Action item: Please reproduce exactly, and only, the line containing "Instruction: Click the" and every line after it to the end of the records below, leaving out all pictures.

[Data records]

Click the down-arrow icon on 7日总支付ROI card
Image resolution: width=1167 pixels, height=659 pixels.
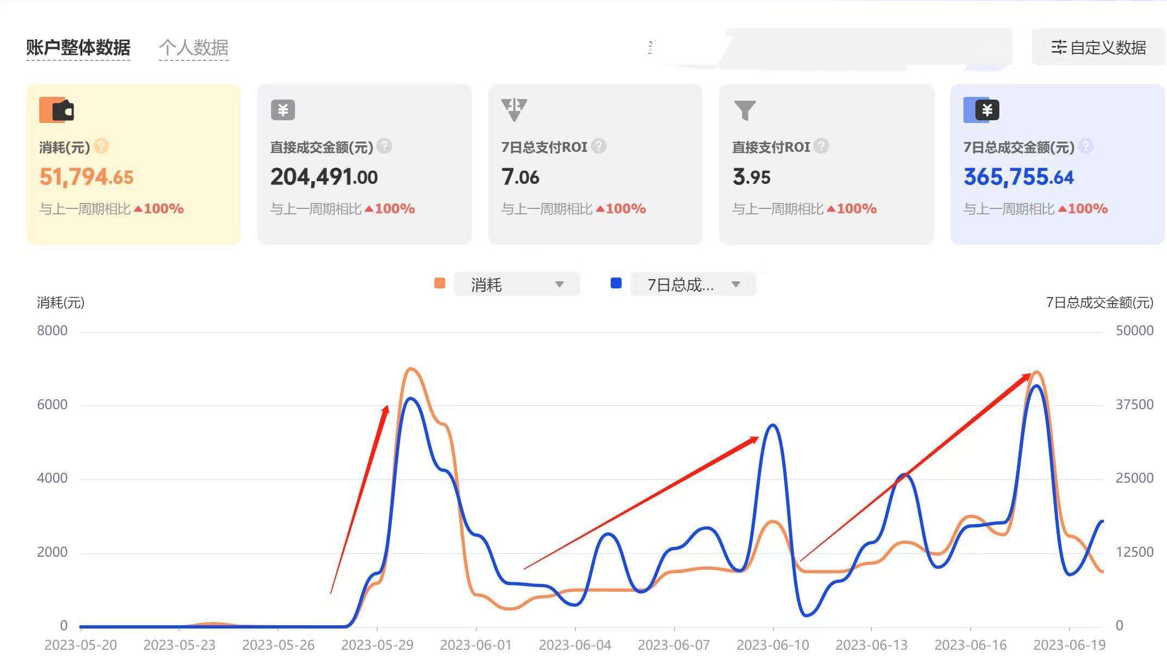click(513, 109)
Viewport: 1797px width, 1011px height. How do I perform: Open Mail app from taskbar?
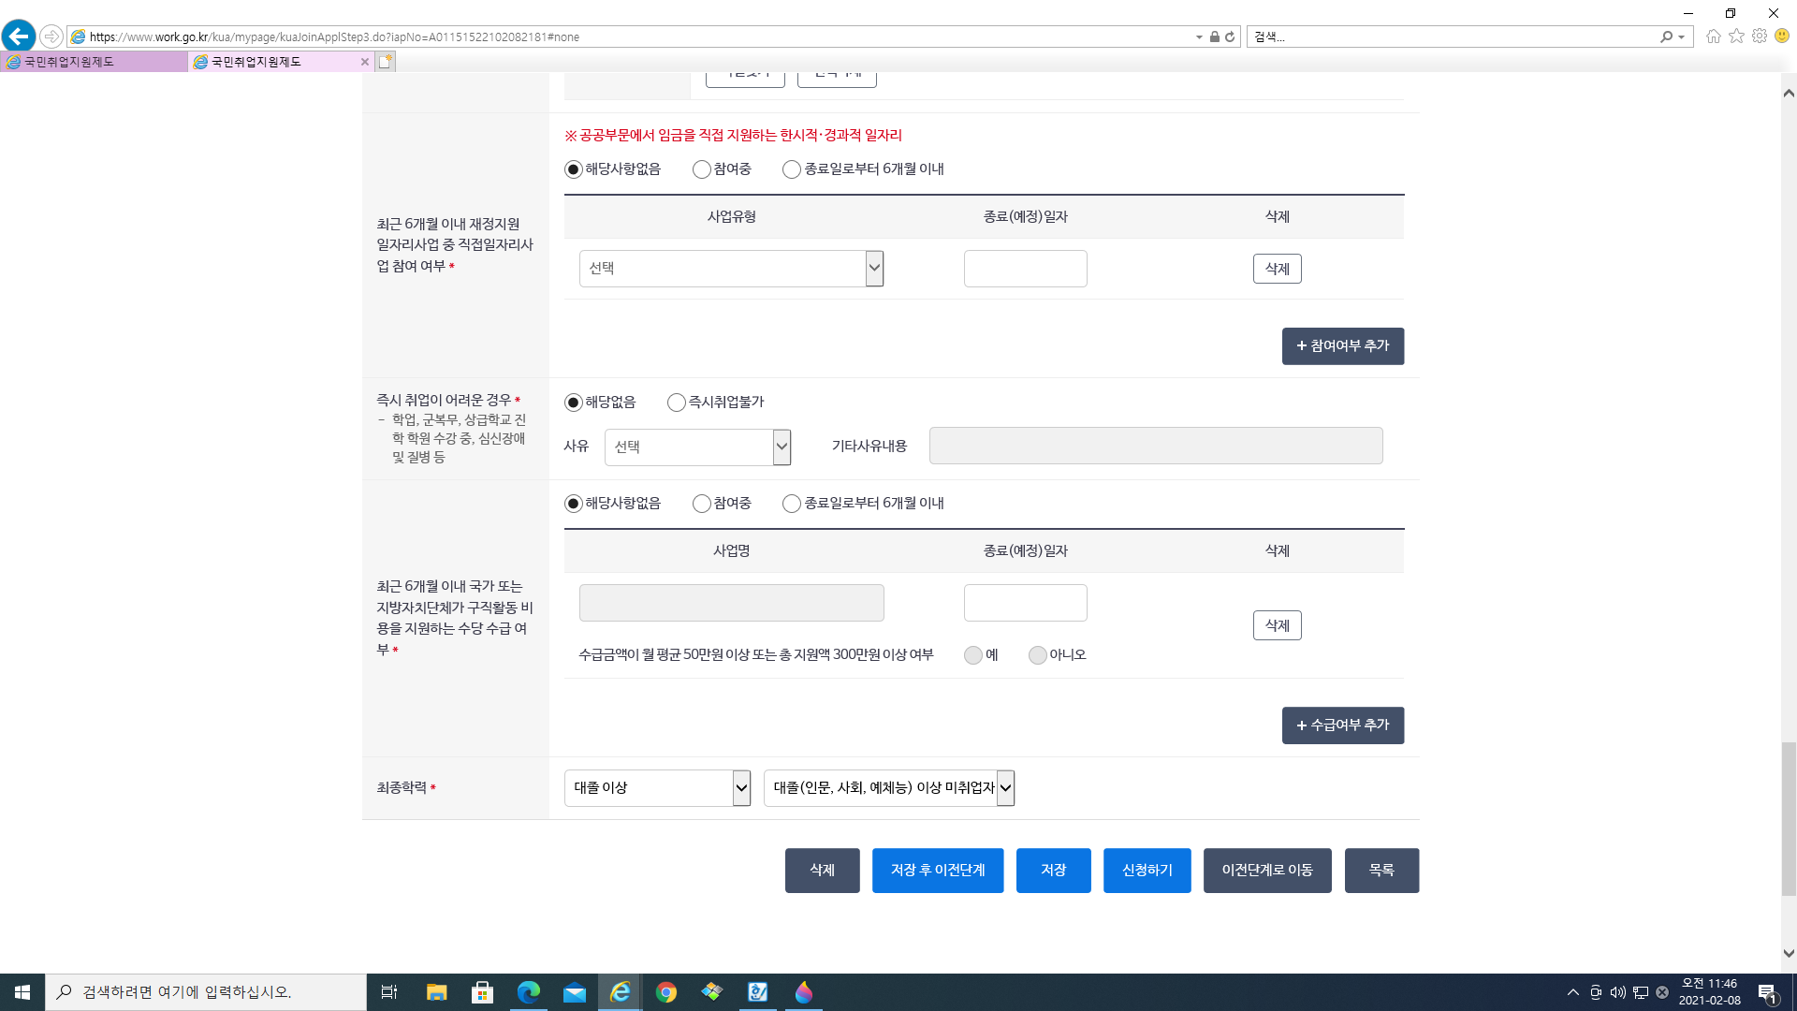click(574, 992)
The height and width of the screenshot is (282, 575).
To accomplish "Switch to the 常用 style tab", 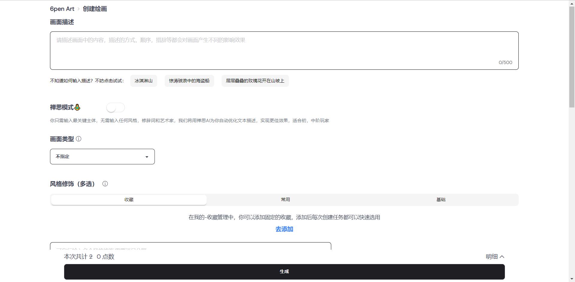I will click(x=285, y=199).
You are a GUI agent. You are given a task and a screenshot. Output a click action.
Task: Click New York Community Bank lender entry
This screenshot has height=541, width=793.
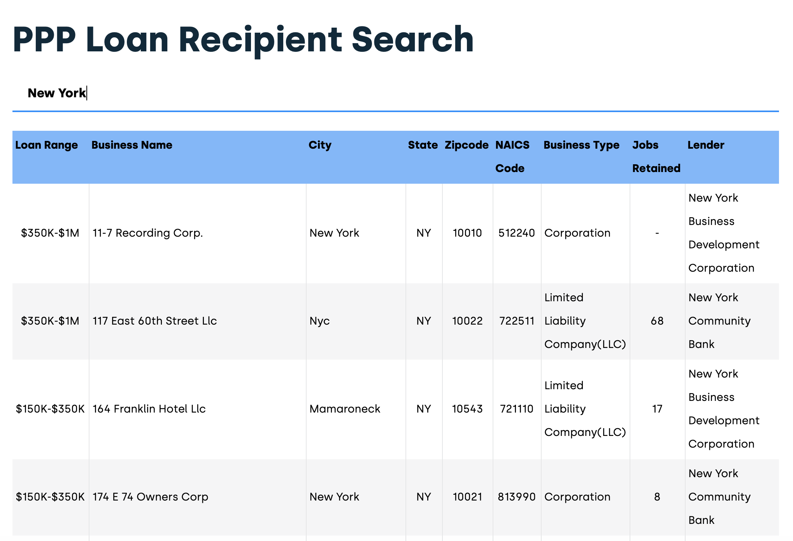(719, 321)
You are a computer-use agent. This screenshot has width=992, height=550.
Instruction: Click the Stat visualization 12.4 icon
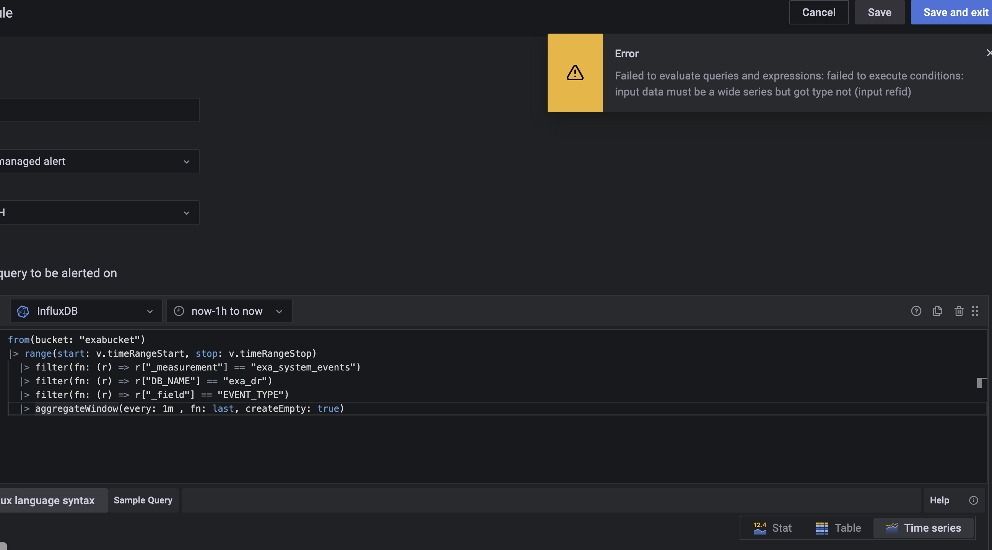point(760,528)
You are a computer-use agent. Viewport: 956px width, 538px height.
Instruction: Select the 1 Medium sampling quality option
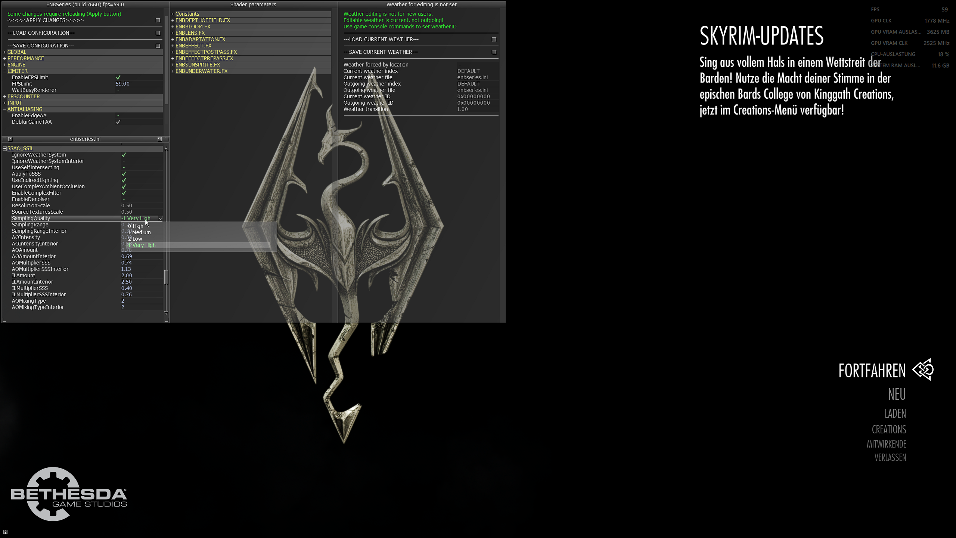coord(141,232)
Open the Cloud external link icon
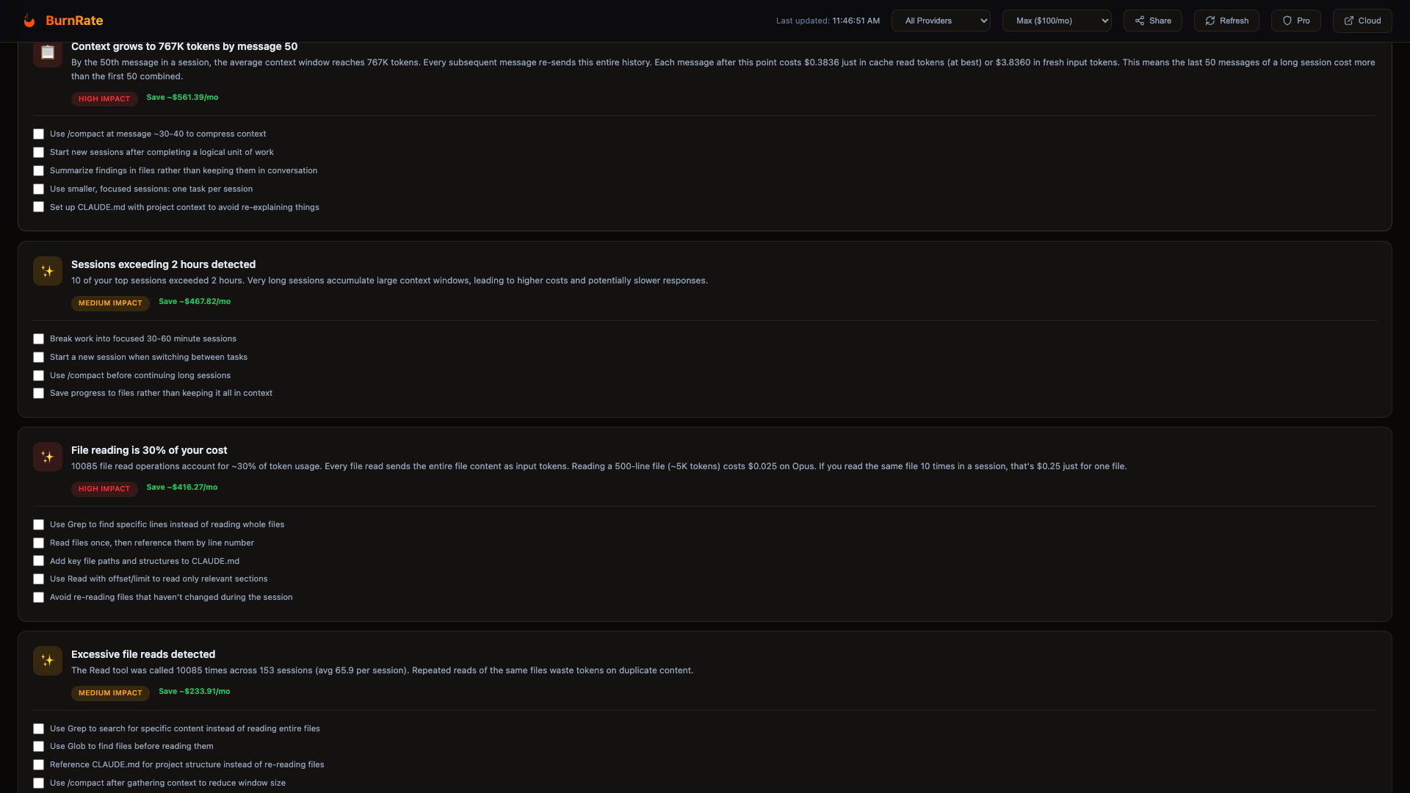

Output:
Instruction: Click the Stat visualization 12.4 icon
point(760,528)
You are a computer-use agent. Viewport: 956px width, 538px height.
Instruction: Select the 1 Medium sampling quality option
coord(141,232)
Open the Cloud external link icon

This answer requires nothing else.